Veronis, Suhler sees happy days ahead - bright forecast for publishing industry from Veronis, Suhler and Associates Inc - Update
Lisa E. PhillipsAttention, magazine publishers: If you can just make it through 1992, you'll see better times by 1996, especially if you publish special-interest titles.
That's the promise of Veronis, Suhler & Associates' sixth annual Communications Industry Forecast. The New York City-based investment banking firm sees total advertiser and reader spending on consumer and business magazines hitting $25.1 billion by 1996, up by a compound annual rate of 6.4 percent-a nice hike over 1991's $18.3 billion.
Debt reduction nearly complete
In consumer magazines, total spending will hit $17.6 billion in four years, compared with $12.8 billion last year, while total business magazine spending will rise from $5.6 billion in 1991 to $7.5 billion by 1996. What's the basis for this outlook? The corporate restructurings and debt-reduction efforts that followed the leveraged buyouts of the 1980s are almost complete, says VS&A president John Suhler. For the U.S. economy, VS&A predicts 7.3 percent growth of the gross domestic product in the next four years, better than the 5.8 percent rate between 1986 and 1991.
Not everyone agrees that such a forecast is justified, however. After two years of recession, the VS&A assessment is "a bit optimistic," says Martin Walker, president of New York City-based Periodical Studies Service. "I would like to believe it's true."
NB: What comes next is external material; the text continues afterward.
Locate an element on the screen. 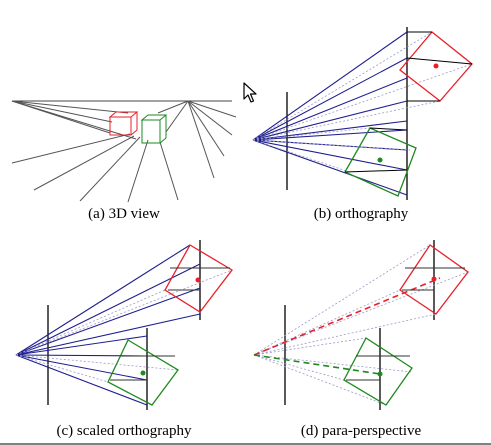 The height and width of the screenshot is (445, 491). green-point-d is located at coordinates (380, 374).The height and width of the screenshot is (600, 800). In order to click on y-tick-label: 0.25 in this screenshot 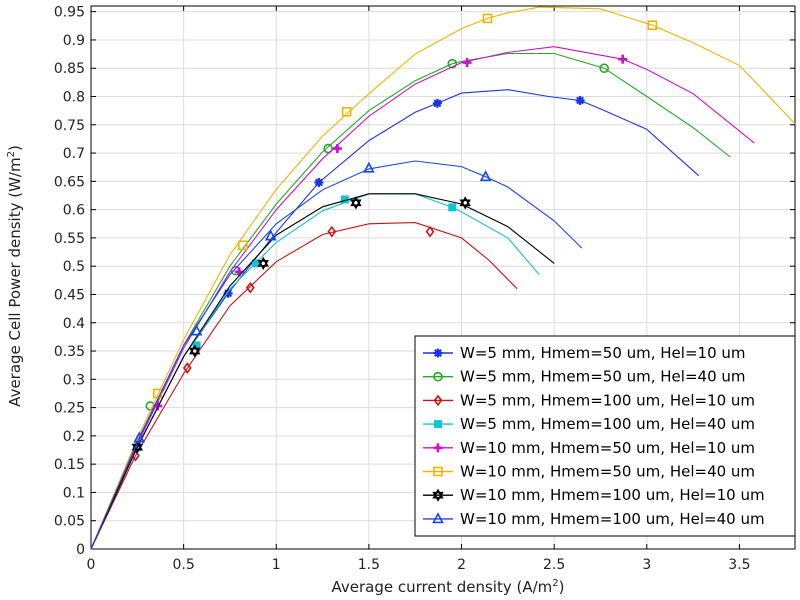, I will do `click(70, 409)`.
The forecast predicts special-interest magazines will see the lion's share of growth in the next four years - accounting for almost all of the 400 - million-unit increase in annual consumer magazine sales that VS&A predicts win hit 5.8 billion by 1996. Circulation lost by general-interest magazines, some 2.1 percent in 1991, will stabilize.
Total magazine advertising will grow to $15.1 billion by 1996, representing a 7.1 percent compound growth rate, compared with 4.5 percent in the last five-year period, 1986-1991. "Through the 1980s, measured media lost share of total advertising to promotional spending. We're not saying that that share returns [to advertising budgets), we're saying it stabilizes," Suhler says. He also predicts that as the economy improves, consumers won't need the "prompts to buy" delivered by direct-response advertising, and advertisers will return to image advertising.